You practice your alignment, obsess over your golf ball position and even check your posture in the mirror. Then you practice alignment drills. But if you overlook your putting grip, none of those things matter very much.
The grip is, quite simply, the most important fundamental in putting. There are several different ways to hold a putter; like most things in golf, there’s no single grip style that’s right for everybody.
Some golfers find success with multiple grip types, switching from one to another (and sometimes another) to break out of a slump or give their putting a little boost.
Differences aside, every putting grip style has a basic goal: to promote an efficient putting stroke by keeping the hands and wrists as quiet as possible. That’s the key to creating a repeatable motion and consistent results.
Which putting grip style is right for you? The only way to know for sure is to experiment with different types. If you’re looking for the best putter grip or just want to learn how to grip a putter, you’ve come to the right place.
Let’s take a look at some of the most popular putting grip styles and learn which SuperStroke putting grips work best with each.
(Note: All descriptions are for right-handed putters. Left-handed golfers can simply reverse the order of the hands to copy the style described.)
The most common golf putting grip among amateurs and pros, the conventional style simply has the right hand below the left.
While a few golfers grip the putter the same as their regular clubs, with the right pinky finger interlocking or overlapping the index and middle fingers of the left hand, most employ a “reverse overlap.” That is, the left index finger is placed across the adjacent fingers on the right hand.
Think of this as the “if it ain’t broke, don’t fix it” putting grip. It’s the one golfers typically start with and, assuming it works fairly well, stick with.
Since it mirrors the grip for regular clubs, the conventional grip feels the most natural and comfortable of all putter grip styles. Golfers with arc-style strokes like how the conventional grip lets them “release” the putter through impact with the blade squaring up before closing after contact.
Beginners usually learn this putter grip first. If you’re currently struggling with a different grip, like the left-hand-low, a switch to the conventional style could free up your hands and arms to get you stroking the golf ball more solidly.
This style simply reverses the conventional putting grip, with the left hand below the right. Among today’s PGA Tour pros, SuperStroke ambassador Jordan Spieth is probably the best known cross-handed putter.
Golfers looking to deactivate their hands often turn to the left-hand-low grip. Placing the left hand below the right effectively kills any chance of the left wrist breaking down, or of the right hand taking over. It may feel awkward at first, but left-hand-low requires a shorter adjustment period than more radical putting styles.
This style is particularly effective at combating the dreaded “yips.” If you’re looking for the best putter grip for left hand low, SuperStroke has you covered.
If you’ve only used the conventional style and find yourself struggling, try the left-hand-low grip before anything else. That’s especially true if you have a hard time with distance control or shorter putts.

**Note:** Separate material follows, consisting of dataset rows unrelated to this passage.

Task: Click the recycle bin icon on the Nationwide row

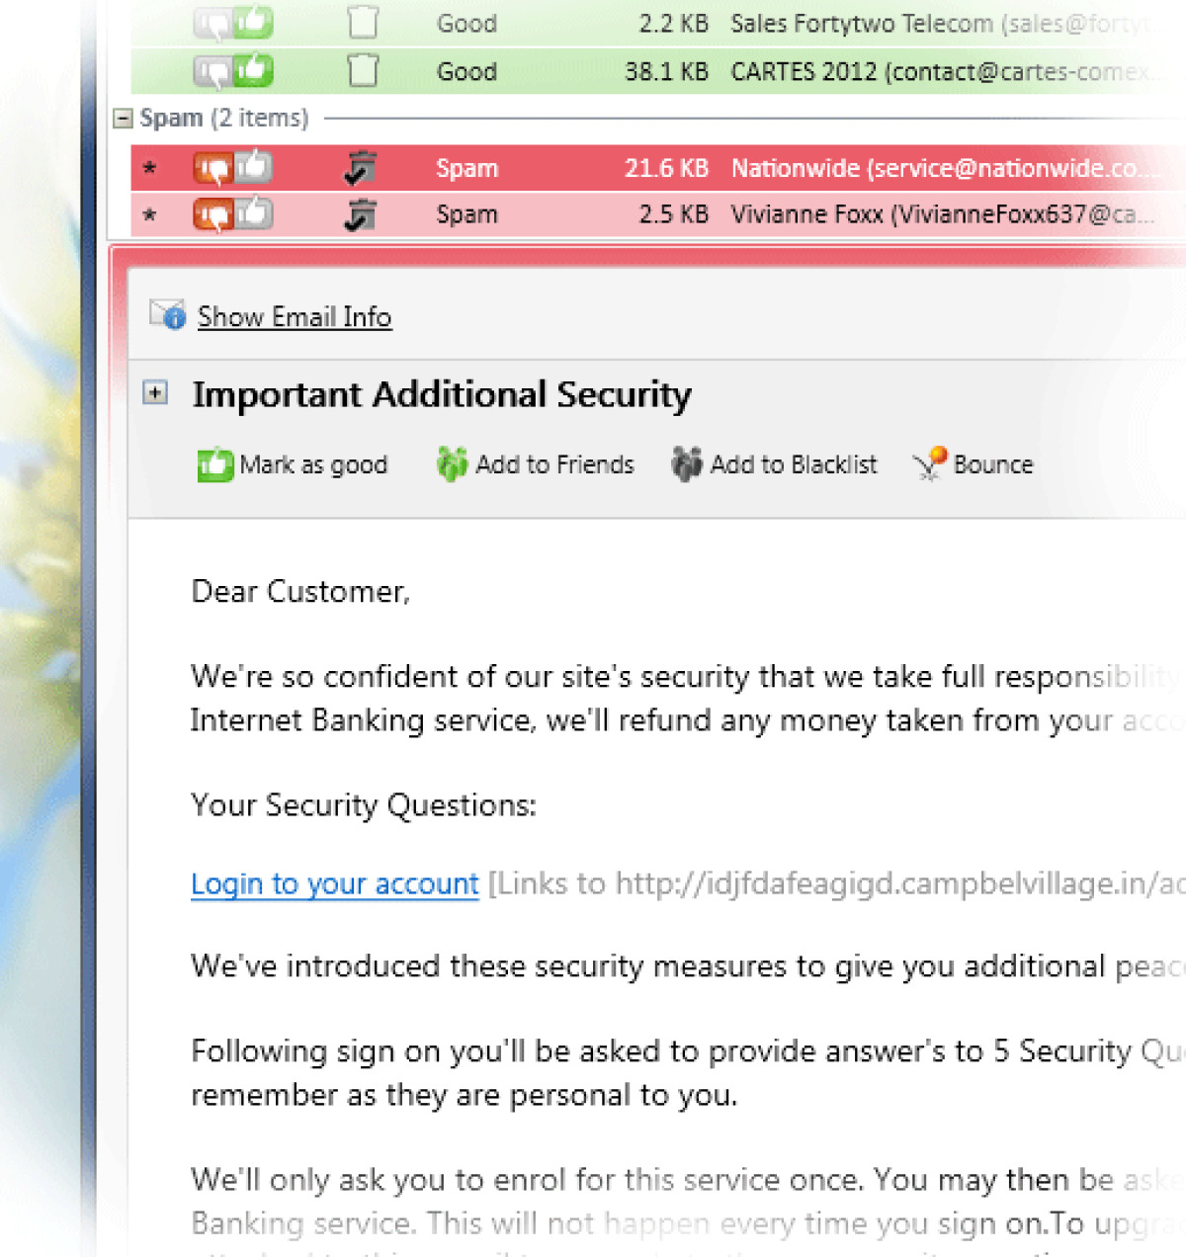Action: (x=360, y=168)
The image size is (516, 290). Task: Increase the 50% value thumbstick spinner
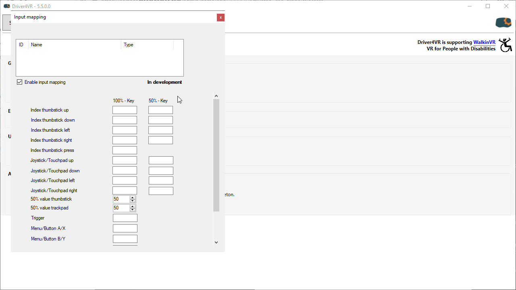[133, 197]
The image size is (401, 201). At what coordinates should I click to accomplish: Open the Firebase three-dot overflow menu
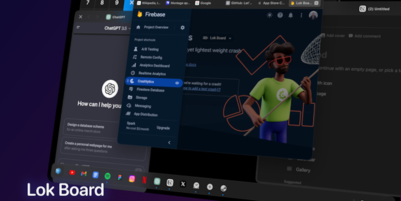point(301,15)
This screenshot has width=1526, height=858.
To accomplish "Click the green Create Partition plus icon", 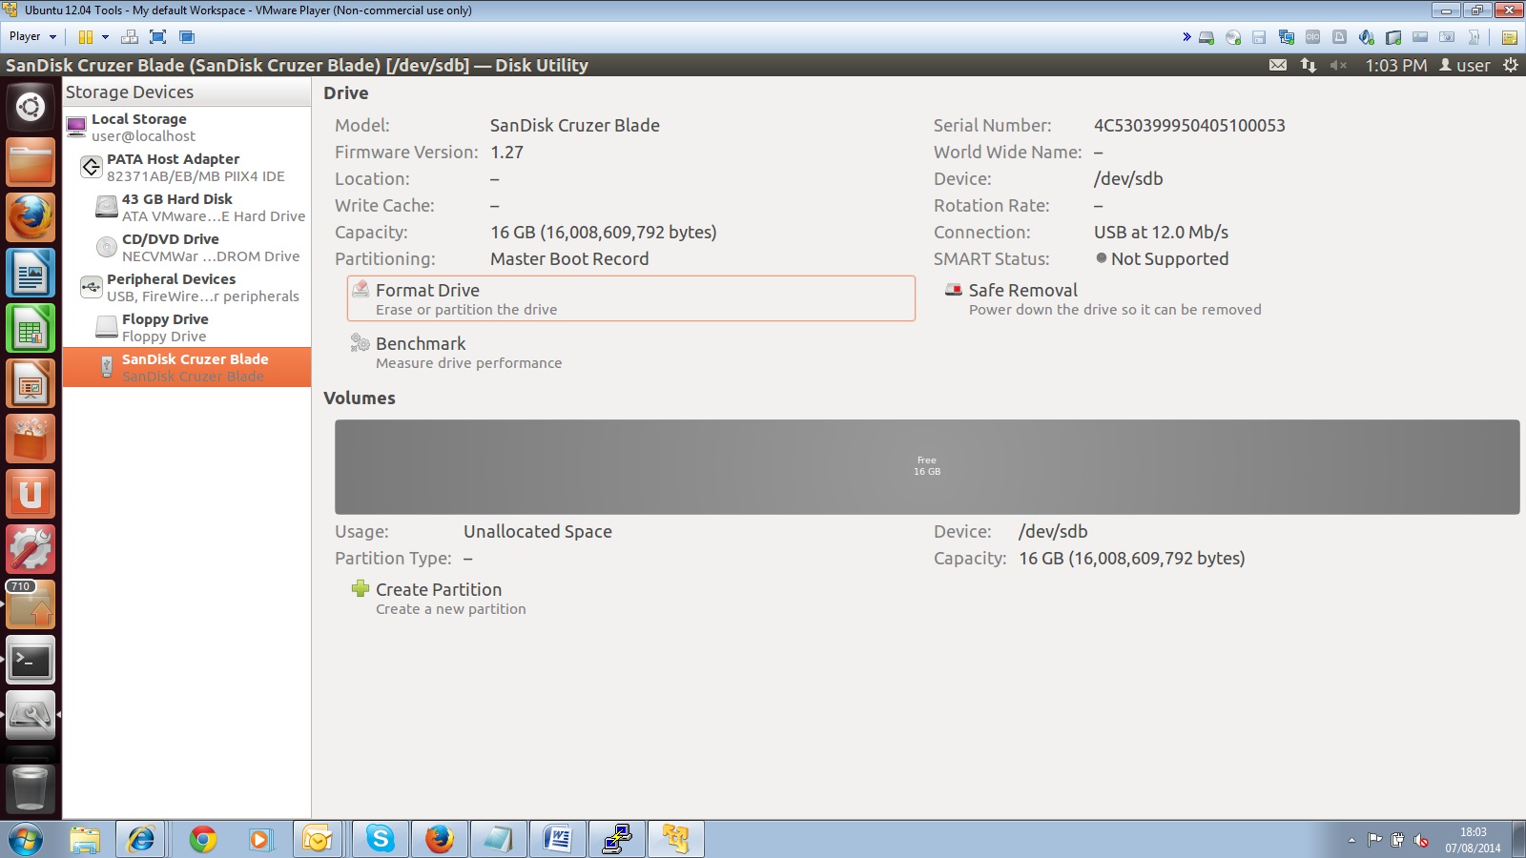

Works best with: SuperStroke Traxion Flatso Putter Grip
This putting grip style raised a lot of eyebrows when Chris DiMarco first used it on the PGA Tour in the late 1990s. Pretty soon, though, a bevy of pros, including , employed the claw grip – and it remains popular today.
While there are several variations of the claw, the basics are: left hand in the conventional top position, with the right hand holding the handle between the thumb and forefinger as the palm faces your waist.
The claw all but handcuffs the right hand and wrist. Indeed, the right hand is essentially along for the ride as the left hand, arms and shoulders guide the putter down the path.
Anyone who’s not afraid of what their golf buddies might think. (In fairness, the claw is so commonplace now, your pals will barely notice.) This is another good yip cure, although it can take trial and error to find just the right place for your bottom hand.
Works best with: SuperStroke Traxion Claw Putter Grip
Another putting grip style with a few variations, the wrist lock has gained popularity over the years. Bernhard Langer was among the first to use it, and the wrist lock grip certainly extended his career. This putter grip is similar to the arm lock putting grip style, but not quite as dramatic.
The most common method is to place the left hand near the bottom of the putter grip, with the left forearm pressed against the club’s handle by the right hand.
Even more than the claw, the wrist lock style eliminates the right hand’s influence. The left hand, too, is practically deactivated. In short, the wrist lock putter grip forces you to use the arms and shoulders and make a steady, pendulum-type stroke.
Golfers whose hands tend to tense up might find relief in the wrist lock putting style. And if you’ve tried everything to get those meddlesome wrists out of your stroke, but still find them causing problems, this one may just do the trick.
Works best with: SuperStroke WristLock Putter Grip
If you’ve been looking to up the ante on your putting skills, it might be time to practice a different hand position to find the best putting grip for your game. Next time you’re on the putting green, take some time to try out different putting grips to see what feels right.
And if you’re wondering what the best putting grip for SuperStroke is, now you know – there’s a SuperStroke putter grip for every putting grip style out there!